**WORK REQUIRED**.
All lines from the one containing "Viewport: 1080px width, 360px height." to the end of the entries below should be output exactly as they appear. No other lines should be output.

**AVAILABLE DATA**.
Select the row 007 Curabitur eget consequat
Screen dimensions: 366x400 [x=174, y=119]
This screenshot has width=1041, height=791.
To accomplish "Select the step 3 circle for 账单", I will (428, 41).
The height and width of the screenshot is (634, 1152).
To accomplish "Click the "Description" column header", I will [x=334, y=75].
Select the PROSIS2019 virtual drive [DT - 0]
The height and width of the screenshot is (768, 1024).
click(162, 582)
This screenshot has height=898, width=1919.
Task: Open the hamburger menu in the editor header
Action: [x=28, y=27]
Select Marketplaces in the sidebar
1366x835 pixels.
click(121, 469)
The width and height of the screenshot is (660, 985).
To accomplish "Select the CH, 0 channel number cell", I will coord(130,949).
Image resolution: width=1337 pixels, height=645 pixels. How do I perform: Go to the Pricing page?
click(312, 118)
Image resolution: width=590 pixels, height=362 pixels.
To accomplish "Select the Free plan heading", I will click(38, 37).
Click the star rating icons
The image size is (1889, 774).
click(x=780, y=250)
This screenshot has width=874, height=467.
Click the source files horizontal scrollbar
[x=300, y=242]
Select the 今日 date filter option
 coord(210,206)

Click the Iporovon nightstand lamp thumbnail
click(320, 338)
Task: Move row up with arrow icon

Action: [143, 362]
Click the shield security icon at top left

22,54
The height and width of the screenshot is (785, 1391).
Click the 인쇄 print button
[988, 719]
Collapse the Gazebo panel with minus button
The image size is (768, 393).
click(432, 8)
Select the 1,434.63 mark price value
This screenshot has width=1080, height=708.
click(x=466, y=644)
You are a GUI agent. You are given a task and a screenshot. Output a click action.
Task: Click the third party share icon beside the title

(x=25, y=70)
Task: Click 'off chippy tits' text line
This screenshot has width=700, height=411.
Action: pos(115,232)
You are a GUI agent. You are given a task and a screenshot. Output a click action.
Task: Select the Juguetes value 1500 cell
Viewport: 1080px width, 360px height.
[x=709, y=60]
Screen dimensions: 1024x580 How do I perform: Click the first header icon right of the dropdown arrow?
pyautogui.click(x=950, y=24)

**COMPLETED EXERCISE**.
Viewport: 1080px width, 360px height.
[x=709, y=60]
Screen dimensions: 1024x580 How do I perform: Click the first header icon right of the dropdown arrow?
pyautogui.click(x=950, y=24)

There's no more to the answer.